» THINGS TO DO
a. In the journal posts, rewrite the paragraph that begins "The way you post to this page" more briefly, keeping its main facts.
b. In the journal posts, give the stretch from "The way you" through "ways and bad)." again, swapping "pull down menu" for "drop-down menu".

A Very Bad Weekend

So this weekend did not go well. I think I was really upset by what was said in group. I never have seen myself that way. All at once I felt really ugly and scared like, I have never missed a period, I at least had that to prove that I was doing okay and then I find out it's prob all a joke. I don't think the fact that my boyfriend was anxious all weekemd helped at all either. He's pretty sick of hearing me talk about this stuff because it makes him sad but besides that he was doubting us all weekend. Well what happened was I binged, I binged alot from Thursday on. I felt terrible but I kept eating. However, I didn't purge even though the thought crossed my mind, so I'm at least proud of that. It's monday morning and by now I feel pretty beat down. I was worried about telling you all about my binge because I felt so ashamed but then I realized I should feel just as ashmaed about restricting, so I decided to go for it (I'm proud of this too). Anyway I hope everyone in doing well and handling stress better than I have been...

(no subject)

The way you post to this page is to go to the normal update journal page from your account, and next to the "post to:" option there should be a pull down menu with various friends pages and whatnot.  Select this name and your post will show up here so we can all access it easily.  I only offer a short explanation because I actually had no idea how to post to pages other than my personal journal, so....just in case anyone else didn't know..... ;)  I think it'd be a good idea to write often also.  Maybe it's just that recovery and group has made me hyper aware, but so many things always strike me during the day as interesting (in good ways and bad).

» DATASET RECORDS
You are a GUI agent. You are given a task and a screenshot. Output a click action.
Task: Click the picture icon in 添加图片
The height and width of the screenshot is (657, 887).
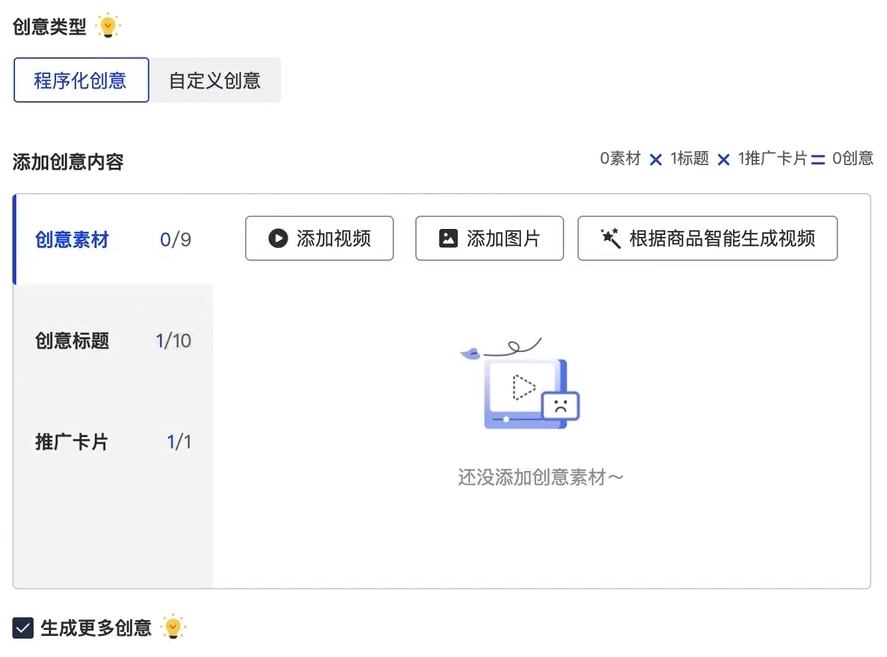(x=448, y=238)
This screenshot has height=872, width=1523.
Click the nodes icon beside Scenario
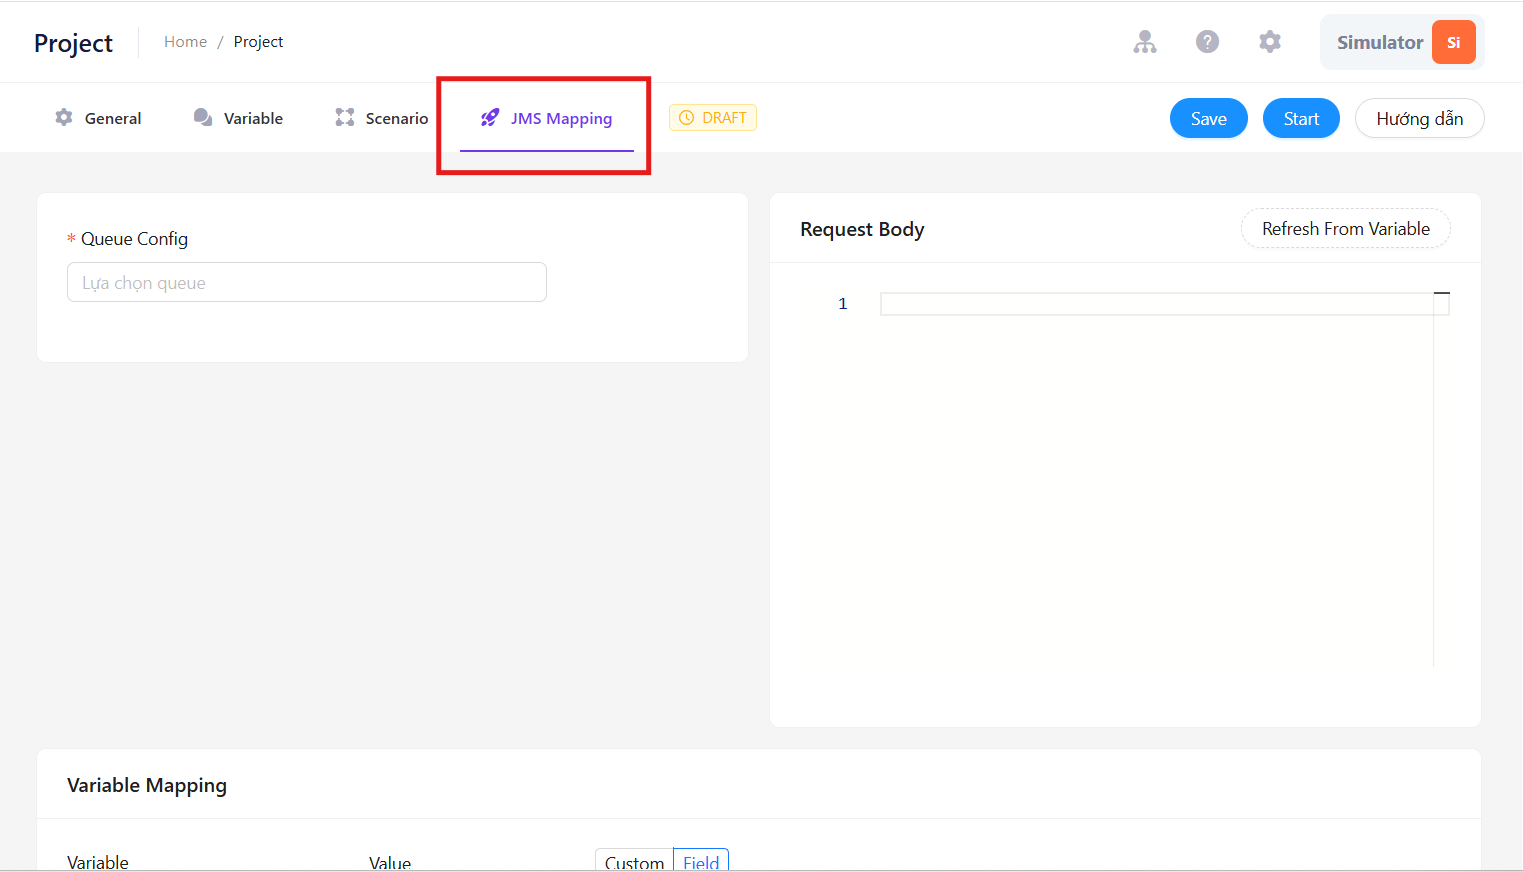[345, 117]
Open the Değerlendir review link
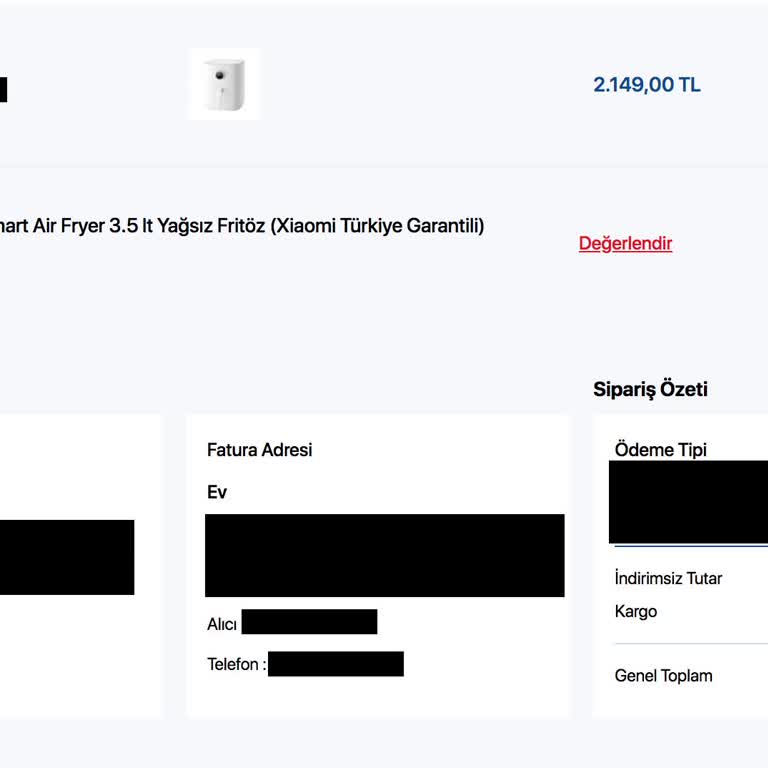Screen dimensions: 768x768 [625, 243]
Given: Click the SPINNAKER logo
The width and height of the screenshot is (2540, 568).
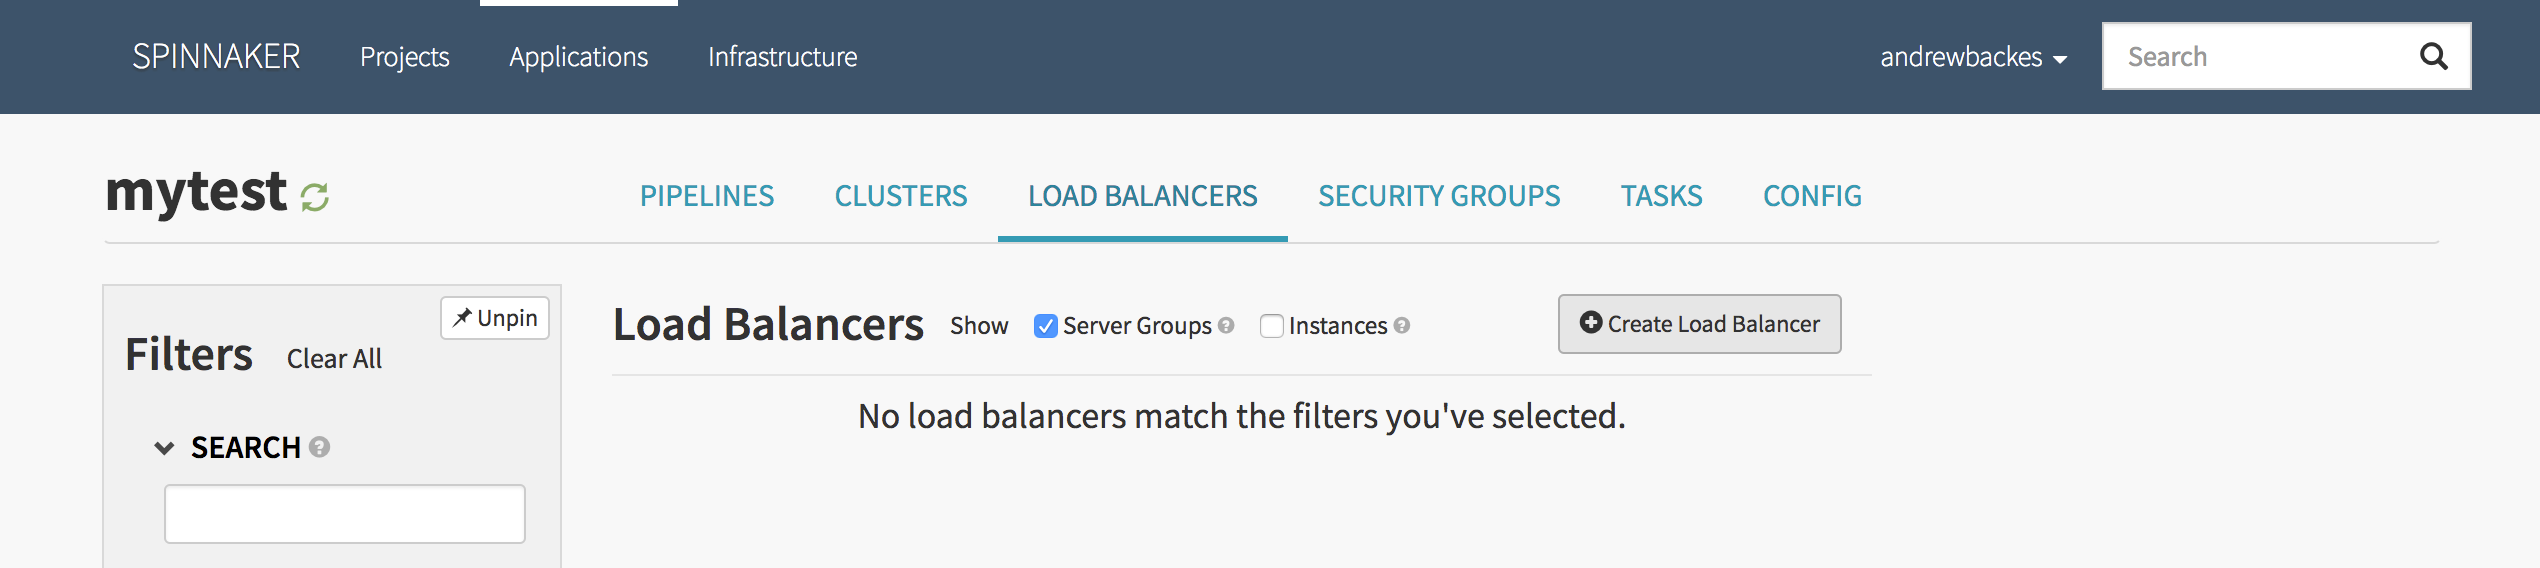Looking at the screenshot, I should [x=216, y=57].
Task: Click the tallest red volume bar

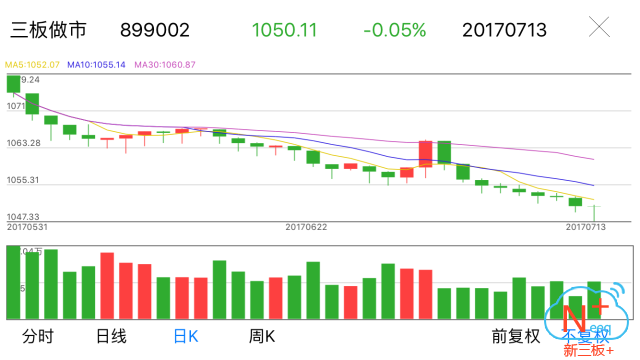Action: tap(107, 285)
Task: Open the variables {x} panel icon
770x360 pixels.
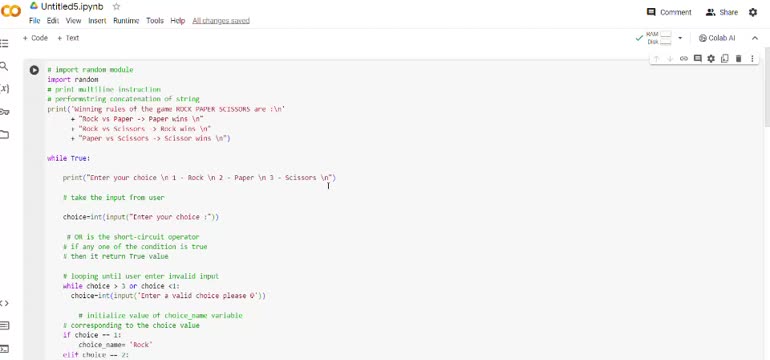Action: click(4, 88)
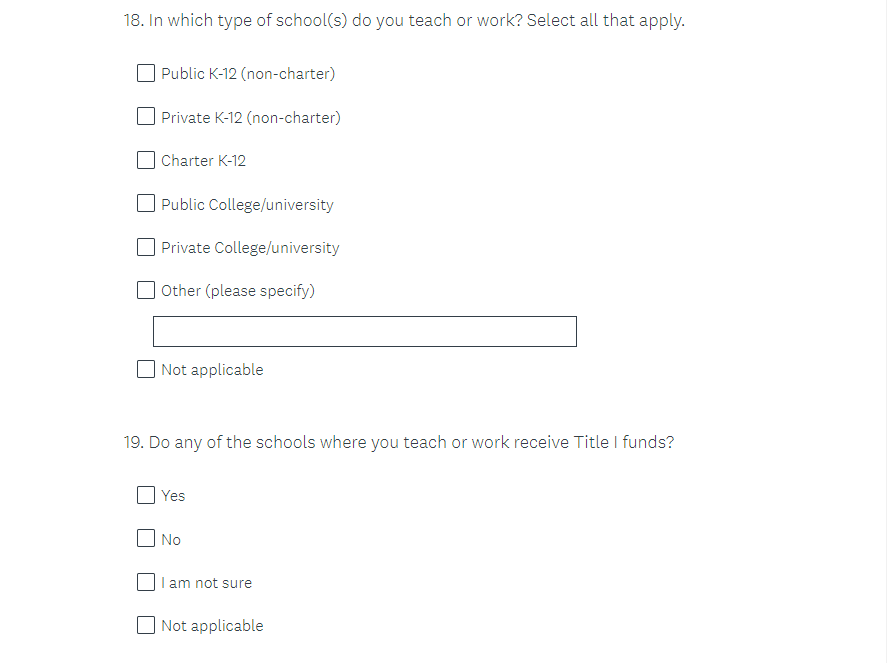Select the 'I am not sure' checkbox

(146, 582)
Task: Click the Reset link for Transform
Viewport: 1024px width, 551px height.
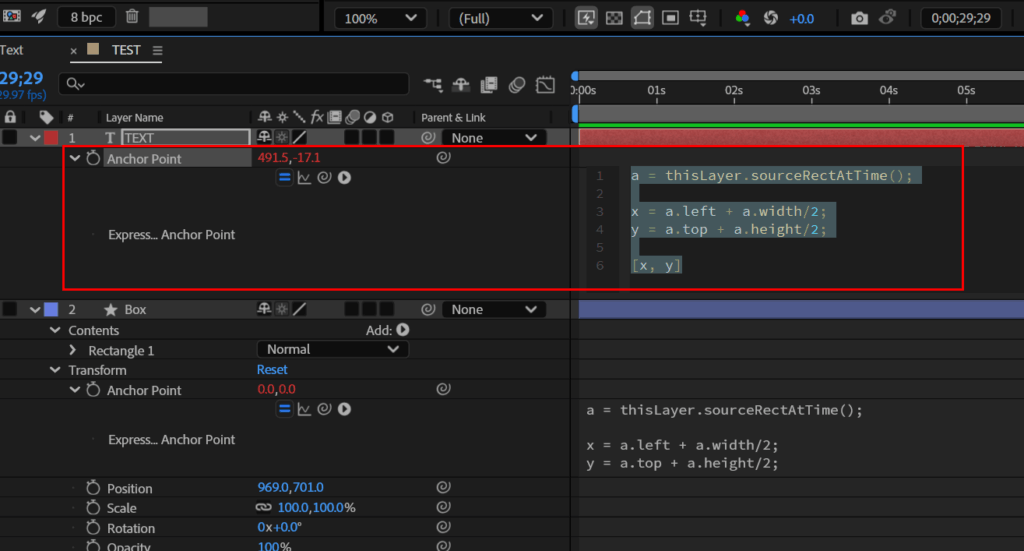Action: (272, 370)
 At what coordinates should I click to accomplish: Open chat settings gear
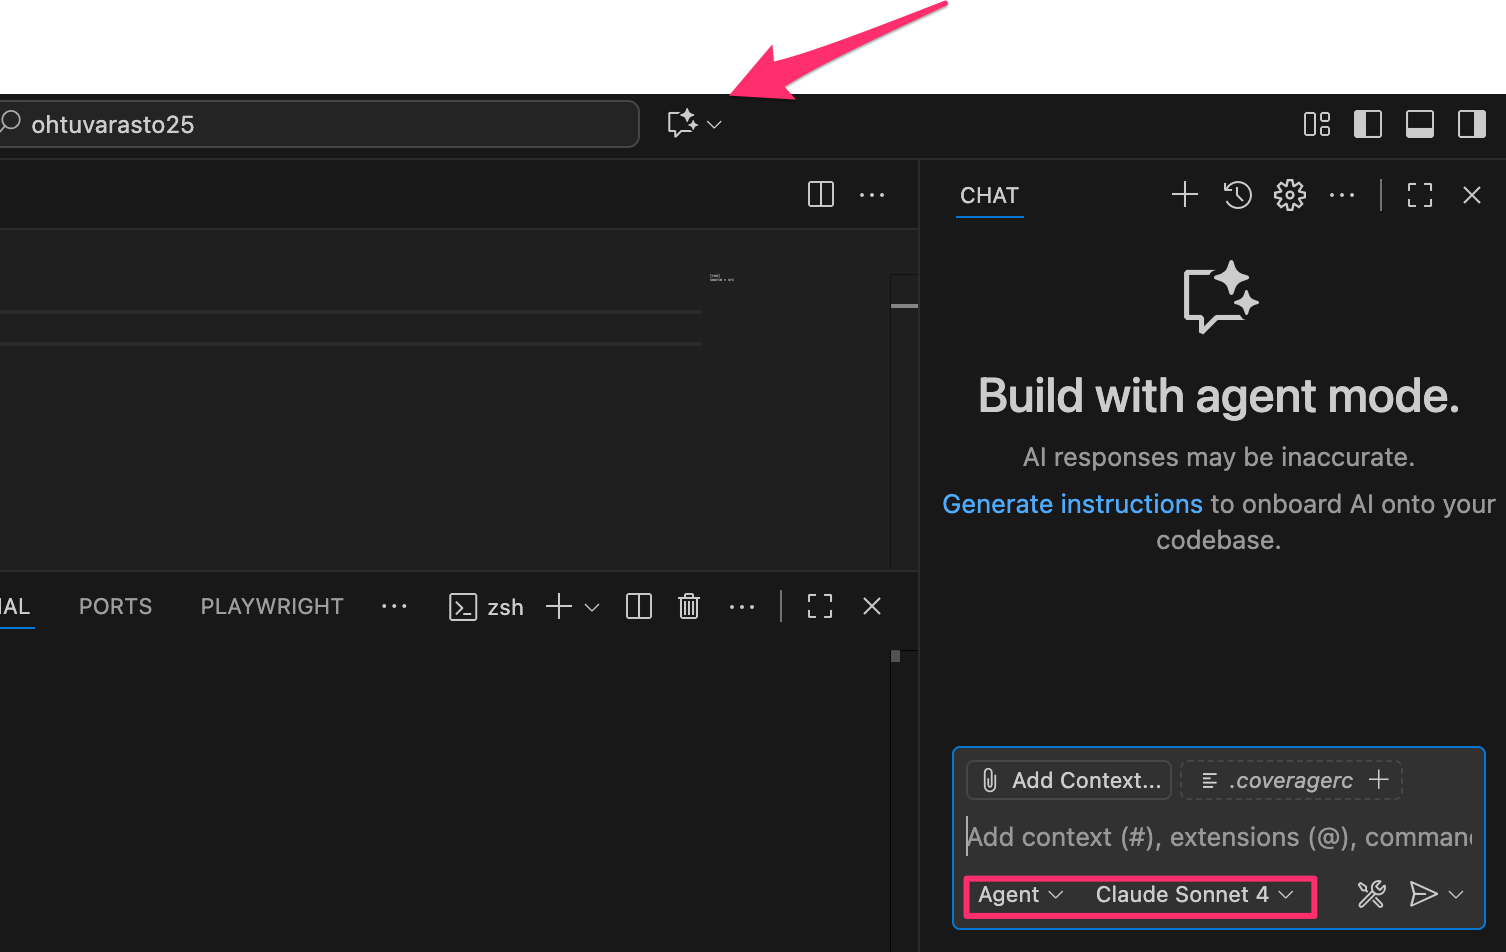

» RESULTS IN ORDER
a. To post to this page, go to the normal update journal page from your account. Next to the "post to:" option, a pull-down menu lists various friends pages. Selecting this name makes the post show up here, where everyone can easily access it. The explanation is short because the writer also didn't know how to post anywhere other than a personal journal. The writer also suggests posting often, since recovery and group have made them notice many interesting things each day, both good and bad.

b.
The way you post to this page is to go to the normal update journal page from your account, and next to the "post to:" option there should be a drop-down menu with various friends pages and whatnot.  Select this name and your post will show up here so we can all access it easily.  I only offer a short explanation because I actually had no idea how to post to pages other than my personal journal, so....just in case anyone else didn't know..... ;)  I think it'd be a good idea to write often also.  Maybe it's just that recovery and group has made me hyper aware, but so many things always strike me during the day as interesting (in good ways and bad).